BERIKABARNEWS l – Pernah membayangkan berada langsung di dalam suasana film Natal ala Hallmark? Kini hal itu bukan sekadar imajinasi. Negara bagian Connecticut, Amerika Serikat, resmi meluncurkan Christmas Movie Trail, jalur wisata tematik yang mengajak pengunjung menelusuri lokasi syuting film-film Natal populer.
Meski judul-judul seperti Christmas at Pemberley Manor tak pernah masuk nominasi Oscar, pesonanya justru terletak pada kehangatan cerita dan visual yang ikonik. Connecticut tercatat menjadi lokasi syuting sedikitnya 22 film Natal, dengan latar kota-kota kuno, salju musim dingin, serta rumah-rumah berdekorasi khas liburan.
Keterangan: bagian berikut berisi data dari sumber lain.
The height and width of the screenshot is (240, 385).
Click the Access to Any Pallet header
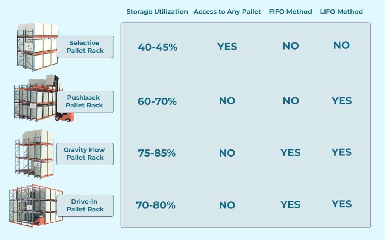click(x=227, y=12)
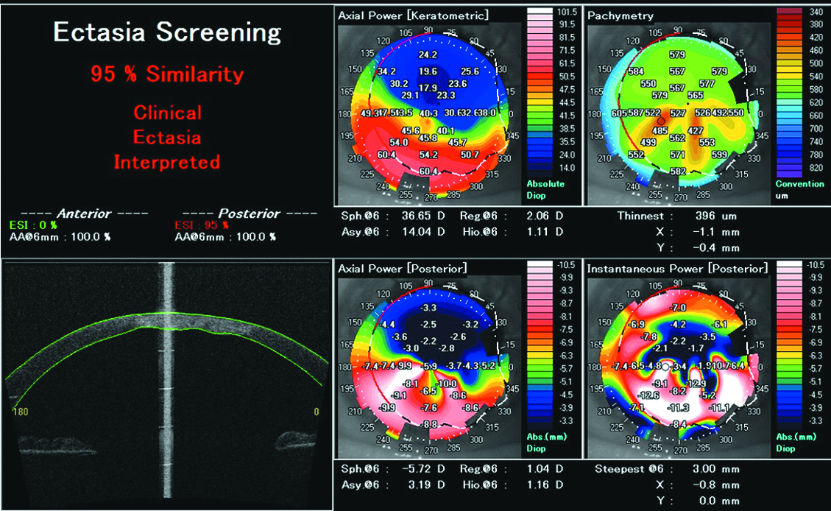The width and height of the screenshot is (831, 511).
Task: Click the 95 % Similarity result text
Action: point(167,74)
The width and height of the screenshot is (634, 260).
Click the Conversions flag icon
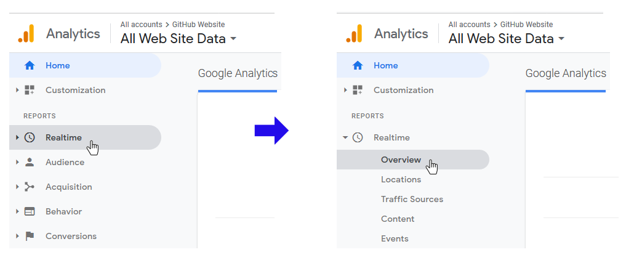(30, 236)
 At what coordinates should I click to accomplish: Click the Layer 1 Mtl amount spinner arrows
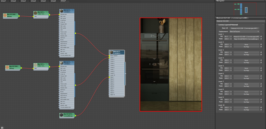[x=231, y=36]
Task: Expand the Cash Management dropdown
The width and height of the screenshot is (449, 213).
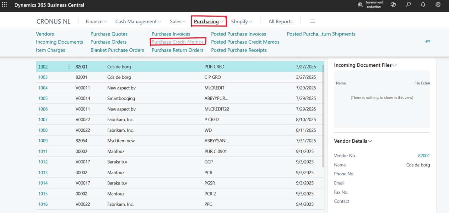Action: coord(138,21)
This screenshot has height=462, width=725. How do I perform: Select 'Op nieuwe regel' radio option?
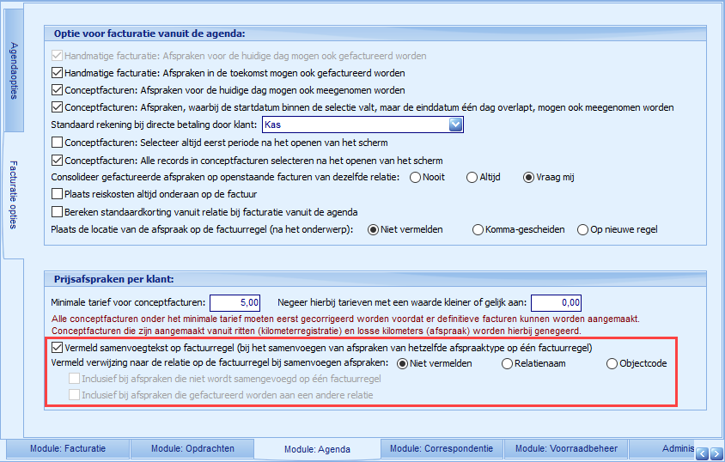[584, 230]
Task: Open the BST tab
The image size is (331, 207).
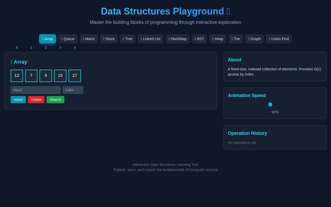Action: [x=199, y=39]
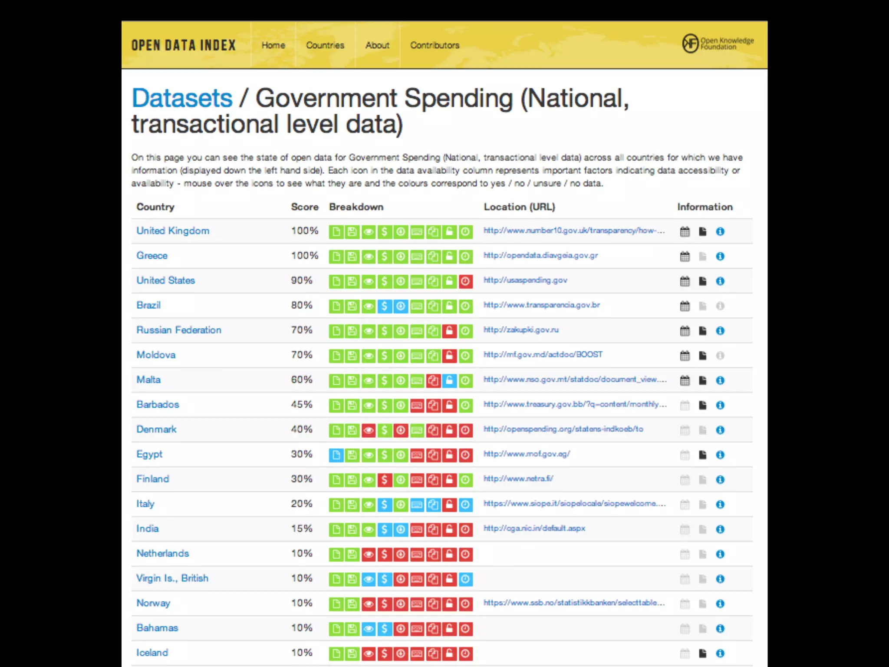Go to the Contributors page
The height and width of the screenshot is (667, 889).
click(x=435, y=45)
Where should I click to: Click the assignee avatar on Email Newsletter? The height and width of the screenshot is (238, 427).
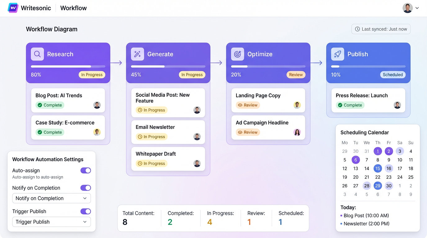click(x=197, y=137)
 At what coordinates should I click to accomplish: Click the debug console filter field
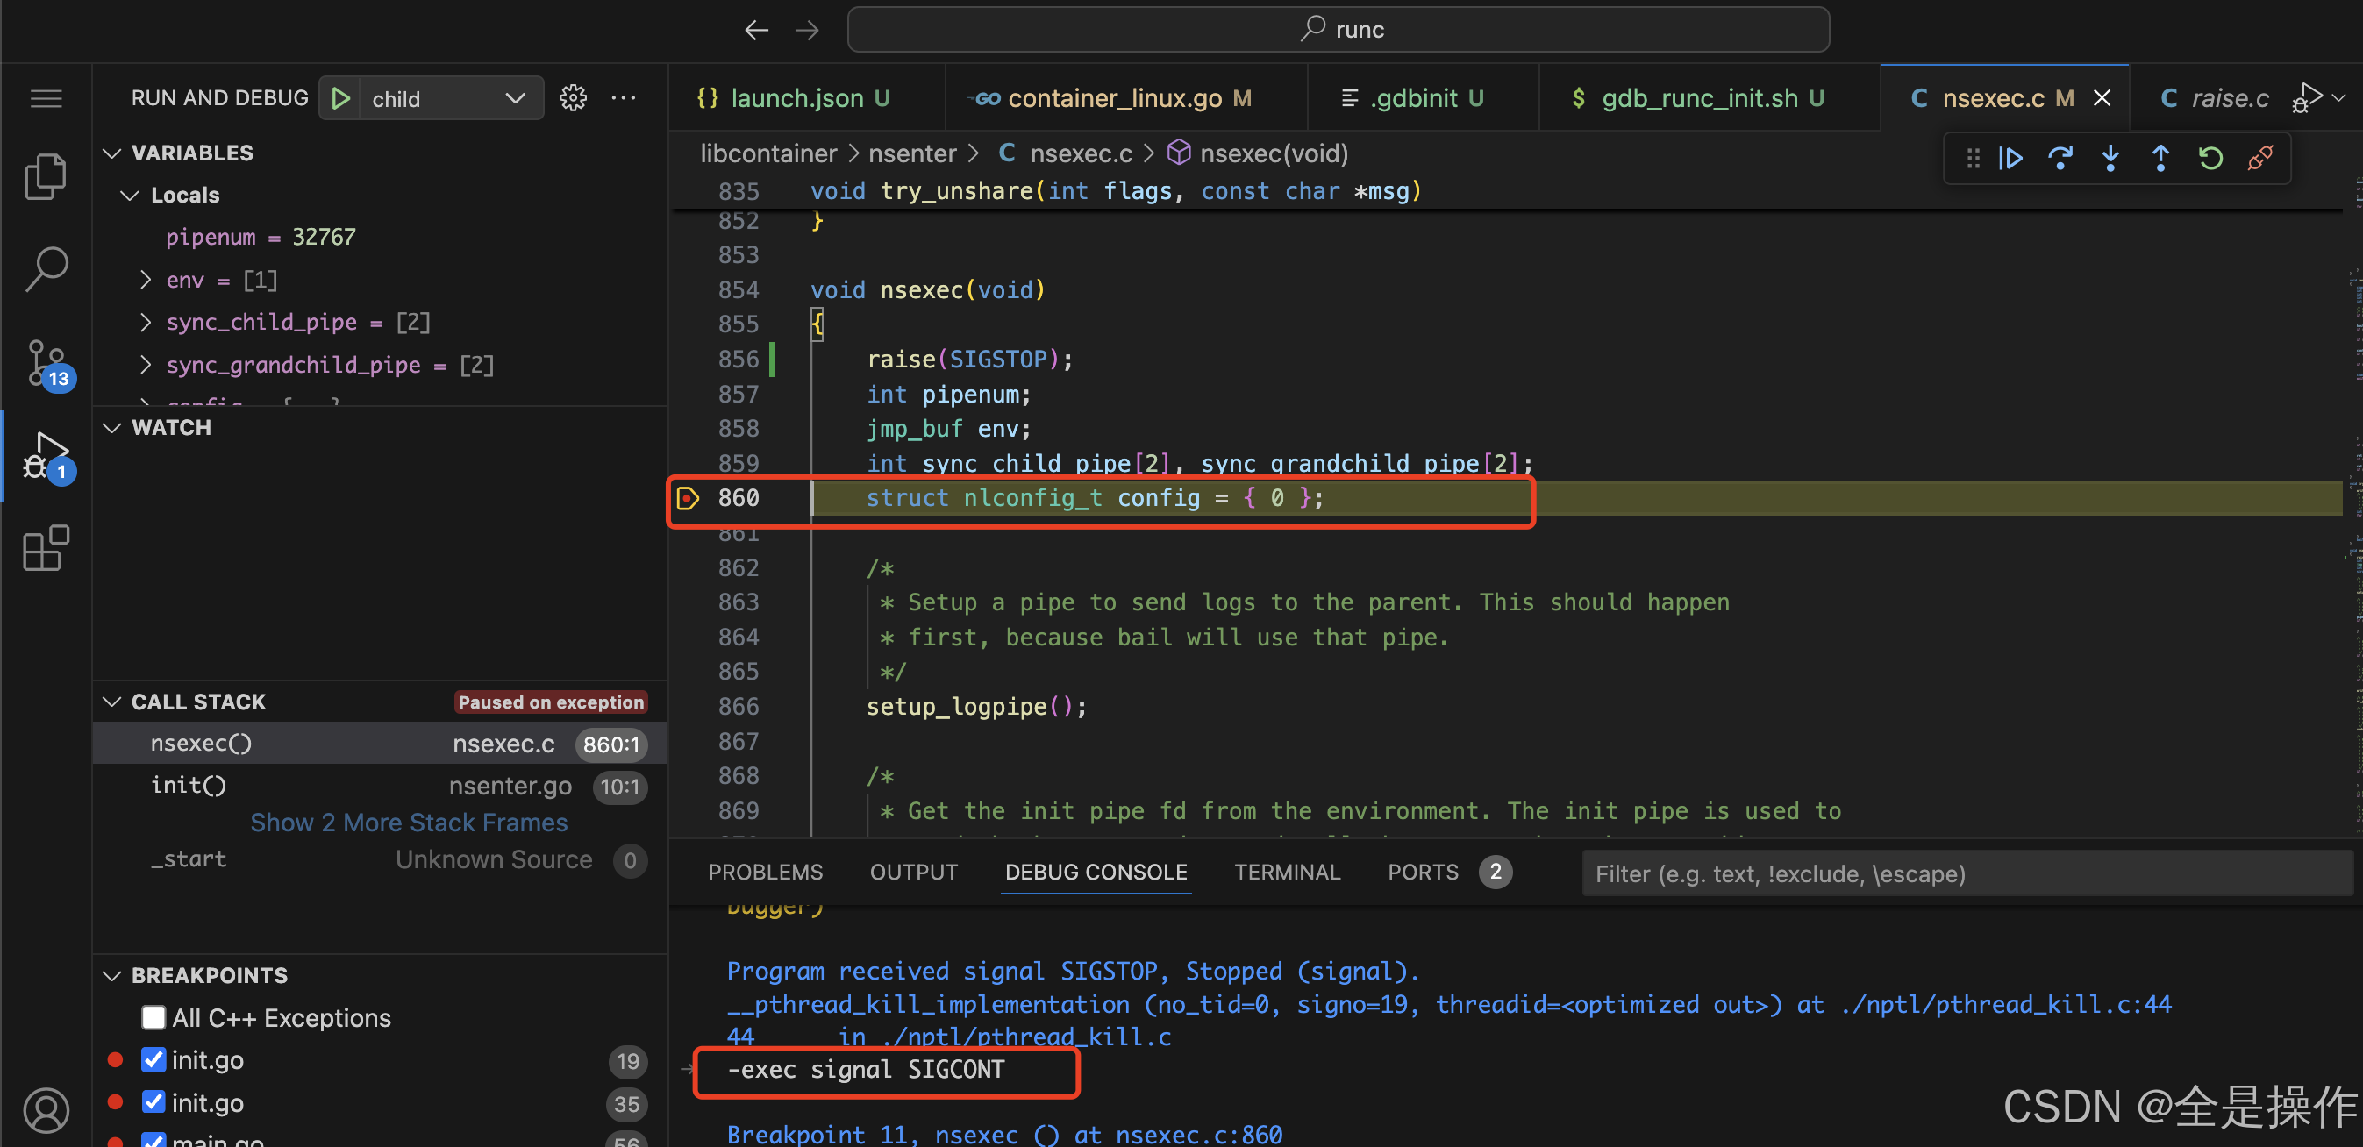[1963, 874]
Wisata Natal Diserbu Penggemar Film
Antusiasme wisatawan terhadap Christmas Movie Trail terbilang tinggi. Program Hallmark Movie Christmas Tour bahkan habis terjual hanya dalam dua pekan. Pesertanya didominasi perempuan yang datang dari berbagai negara bagian, termasuk Carolina Selatan, demi menyaksikan langsung lokasi yang selama ini hanya mereka lihat di layar televisi.
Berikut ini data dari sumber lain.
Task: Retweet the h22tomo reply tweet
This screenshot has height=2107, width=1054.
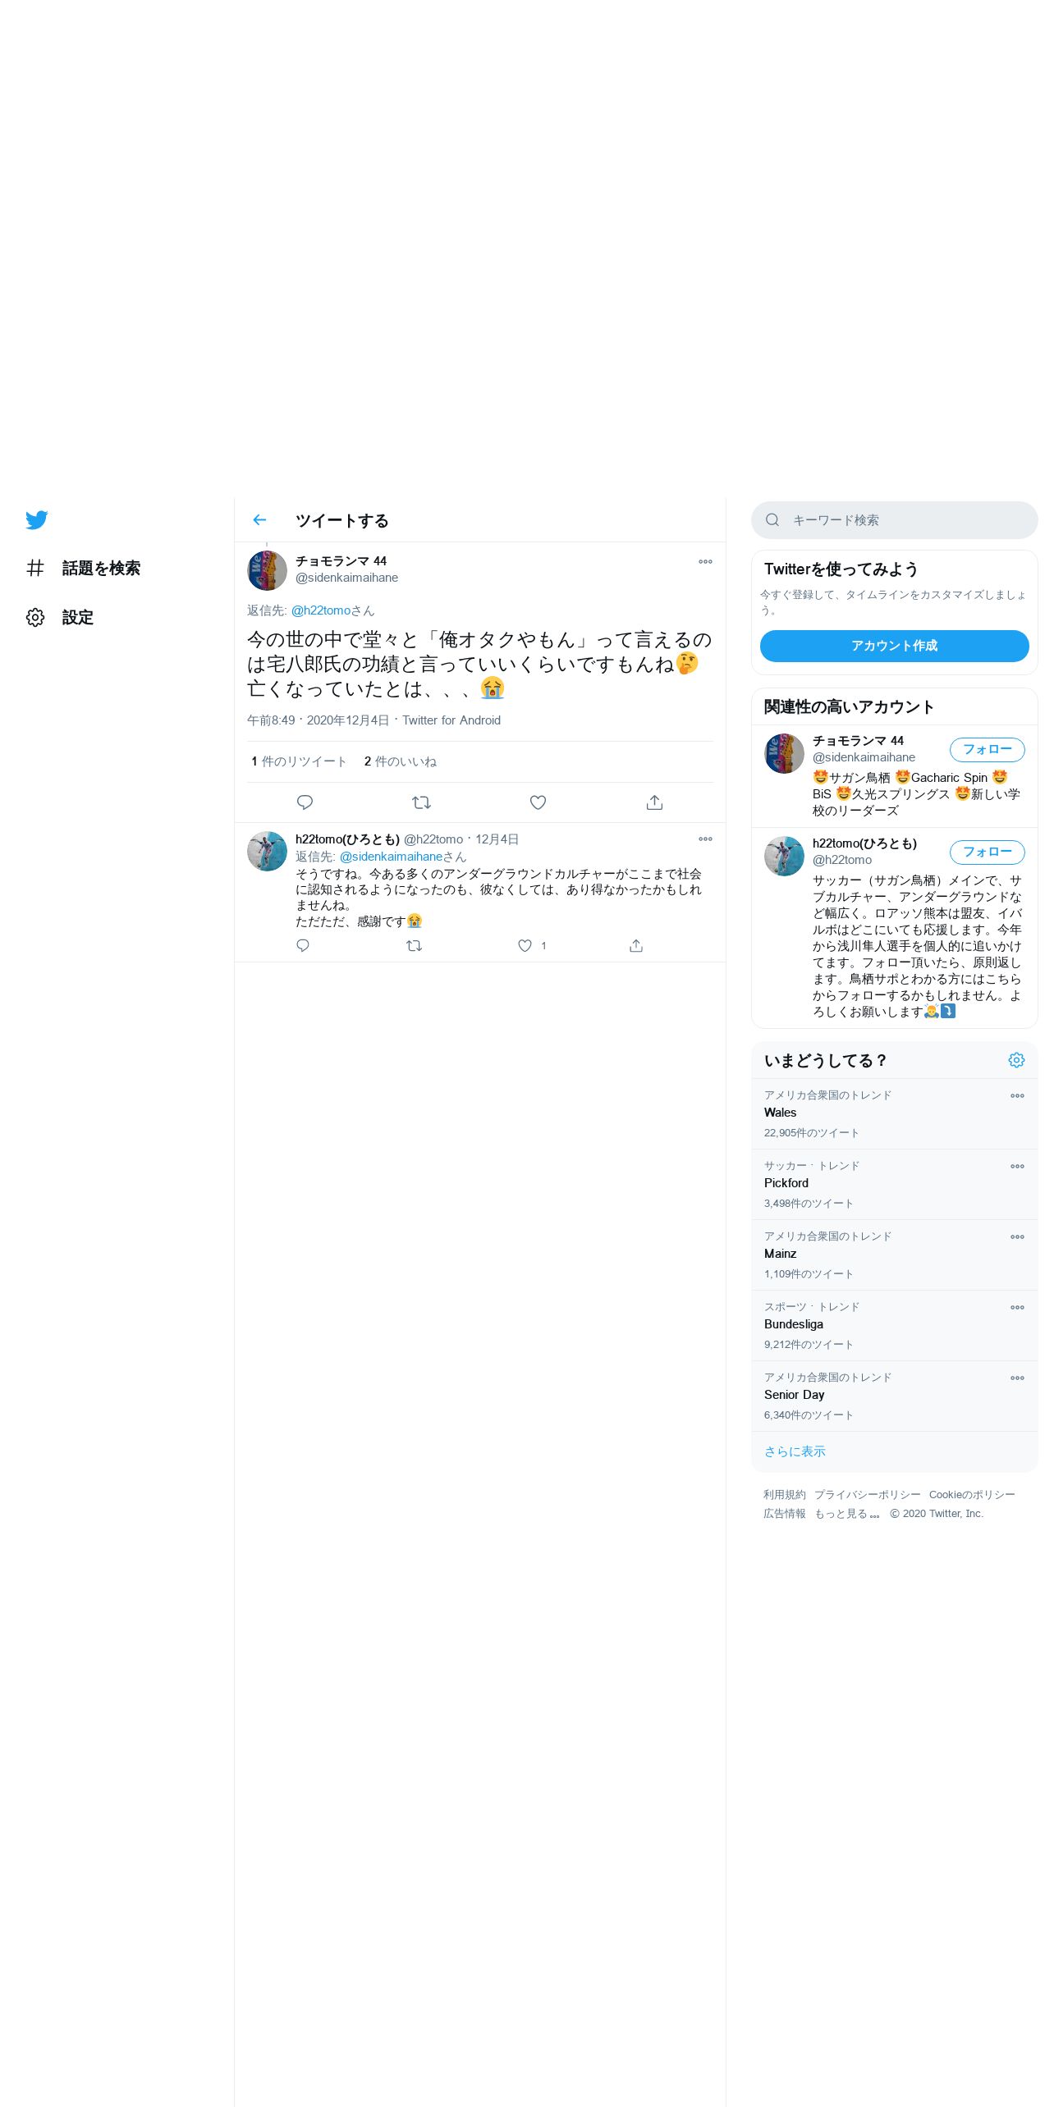Action: coord(414,946)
Salah satu titik paling populer adalah Wethersfield, kota bersejarah dengan bangunan abad ke-17 yang menjadi lokasi syuting film Christmas on Honeysuckle Lane. Di sana, wisatawan bisa menikmati santap siang di Heirloom Market, tempat asli yang juga muncul dalam film.
“Rasanya menyenangkan melihat langsung lokasi yang ada di film. Pengalamannya benar-benar terasa nyata,” ujar Abby Rumfelt, salah satu peserta tur.
Rahasia Sukses Film Natal Hallmark
Popularitas film-film Natal ini tak lepas dari unsur kenyamanan dan nostalgia. Berdasarkan data Nielsen, film liburan Hallmark telah menjangkau lebih dari 24 juta penonton musim ini, sementara Lifetime mencatat 23 juta penonton sepanjang tahun lalu.
Penulis buku ’Tis the Season TV, Joanna Wilson, menyebut Hallmark menemukan “tambang emas” sejak 2006 melalui formula sederhana: tokoh utama kembali ke kampung halaman, kisah cinta lama yang bersemi, hingga kehadiran sosok misterius yang identik dengan Natal.
Baca Juga : Viral di Medsos, Rumah di Teluk Air Tawar Jadi Ikon Harmoni Natal
Dampak Ekonomi dan Strategi Branding
Industri film Natal diperkirakan menghasilkan ratusan juta dolar setiap tahun, dengan sekitar 100 film Natal baru dirilis setiap musim oleh jaringan televisi kabel dan platform streaming.
Bagi Connecticut, Christmas Movie Trail bukan sekadar atraksi wisata, melainkan bagian dari strategi rebranding daerah. Kepala pemasaran negara bagian, Anthony M. Anthony, menyebut lokasi syuting film sebagai sarana efektif memperkenalkan komunitas lokal.
“Tidak ada cara yang lebih baik untuk menonjolkan tempat tinggal kami selain menjadikannya latar sebuah film,” ujarnya.
Nostalgia yang Menghangatkan
Meski sempat diwarnai perdebatan soal insentif pajak industri film, minat publik terhadap film Natal tetap tinggi. Bagi Hazel Duncan (83), film-film tersebut menghadirkan kembali kenangan masa muda yang hangat.
“Kami sering berpegangan tangan saat menontonnya. Itu momen kebersamaan yang sederhana dan manis,” tuturnya.
Melalui Christmas Movie Trail, Connecticut membuktikan bahwa film Natal yang sederhana mampu menggerakkan pariwisata, mendongkrak ekonomi, sekaligus menghadirkan kehangatan emosional bagi jutaan penggemarnya.